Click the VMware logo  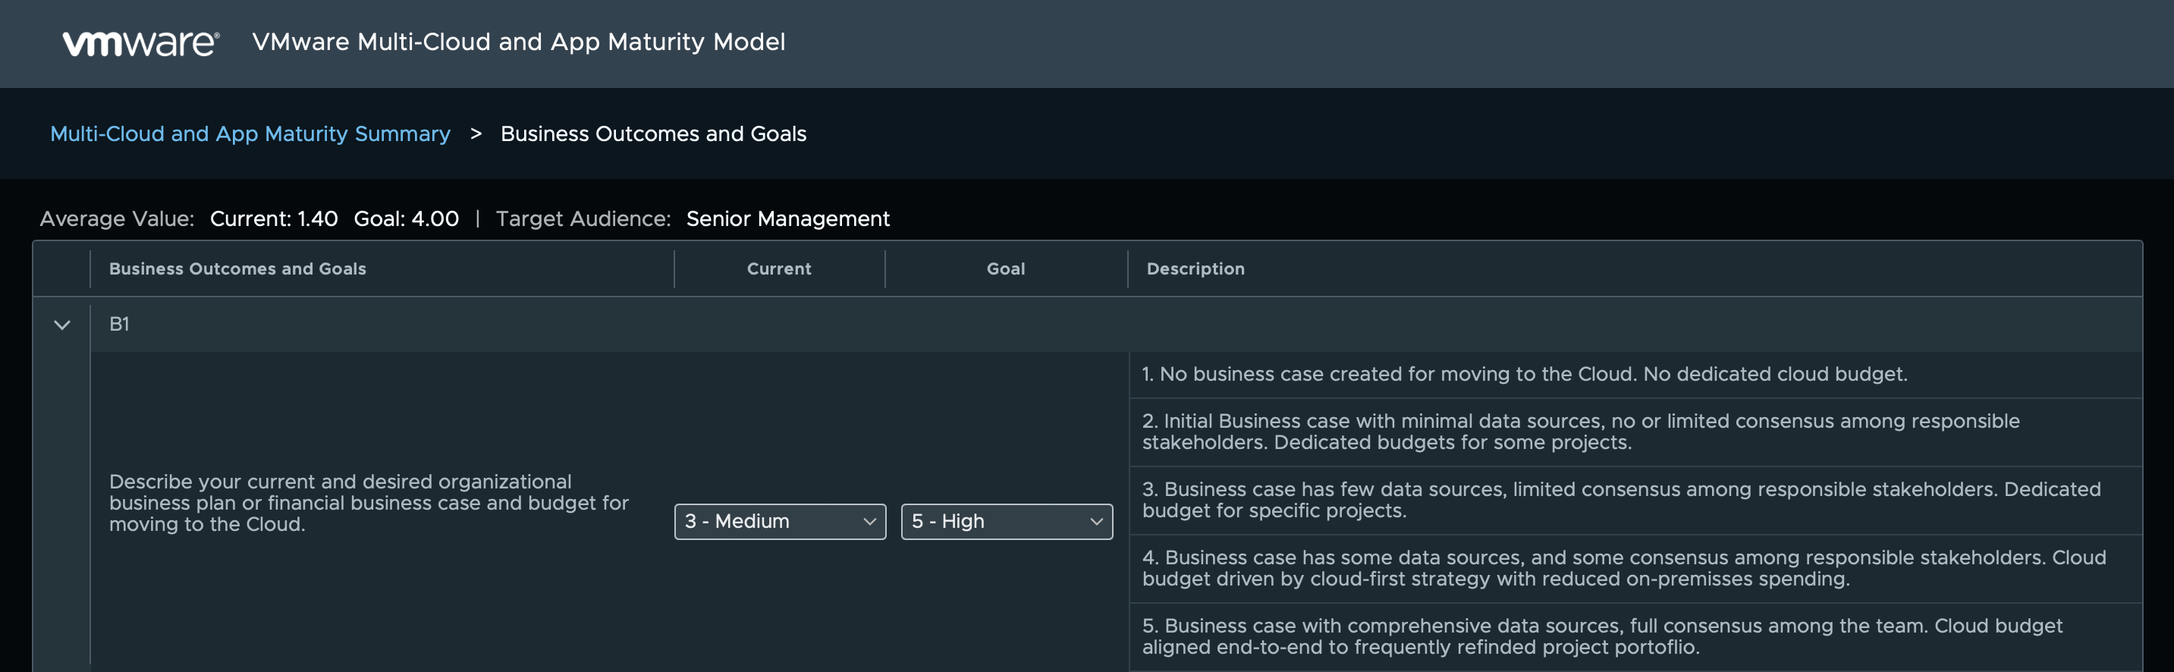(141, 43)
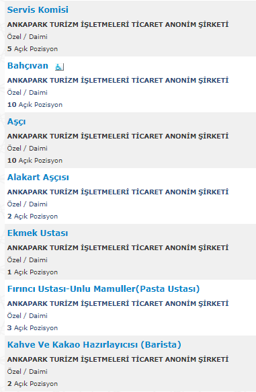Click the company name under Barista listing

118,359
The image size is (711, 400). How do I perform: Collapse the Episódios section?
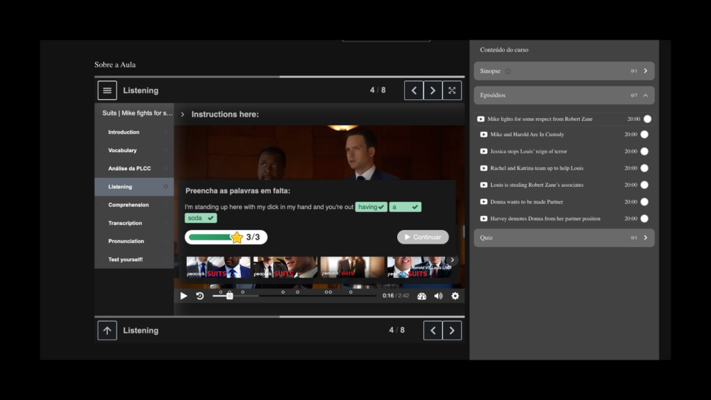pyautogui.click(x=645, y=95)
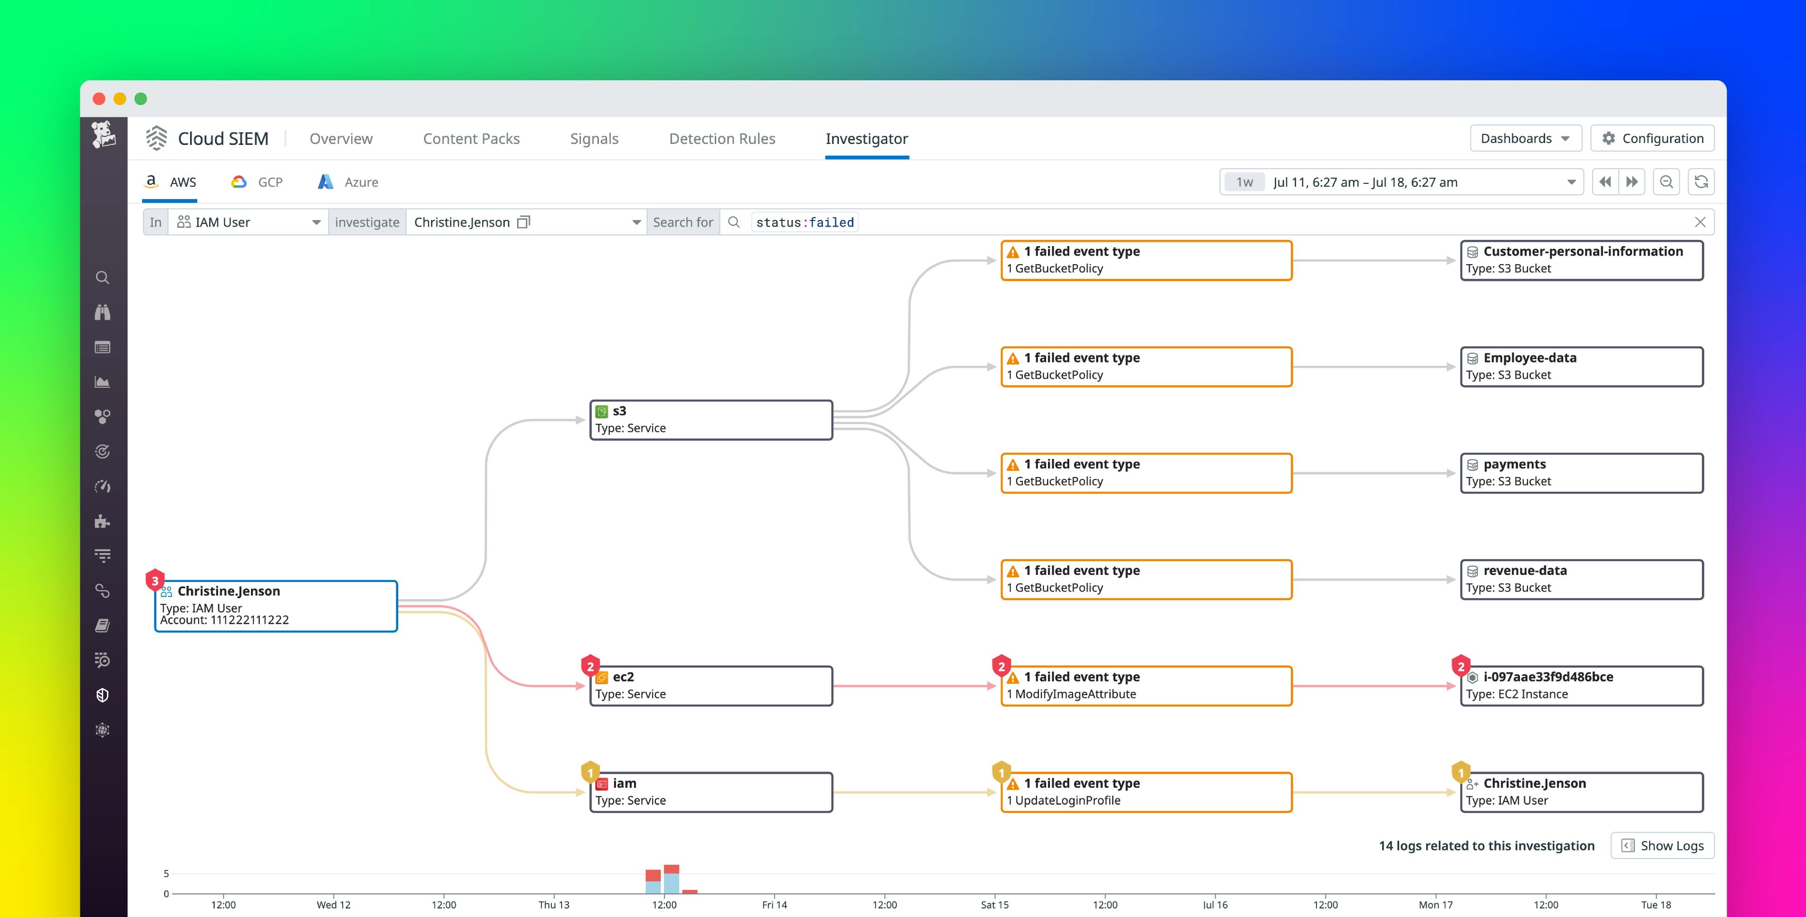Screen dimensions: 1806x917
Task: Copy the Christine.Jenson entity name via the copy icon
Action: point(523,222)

Written request -
Copy the material word for word, starting at the line that contains "The image size" and ending with the last line of the material. Leave the pictures out.

Exercise response -
The image size is (711, 400). How do I perform: Collapse the Episódios section?
pyautogui.click(x=645, y=95)
Screen dimensions: 1806x917
Task: Copy the Christine.Jenson entity name via the copy icon
Action: point(523,222)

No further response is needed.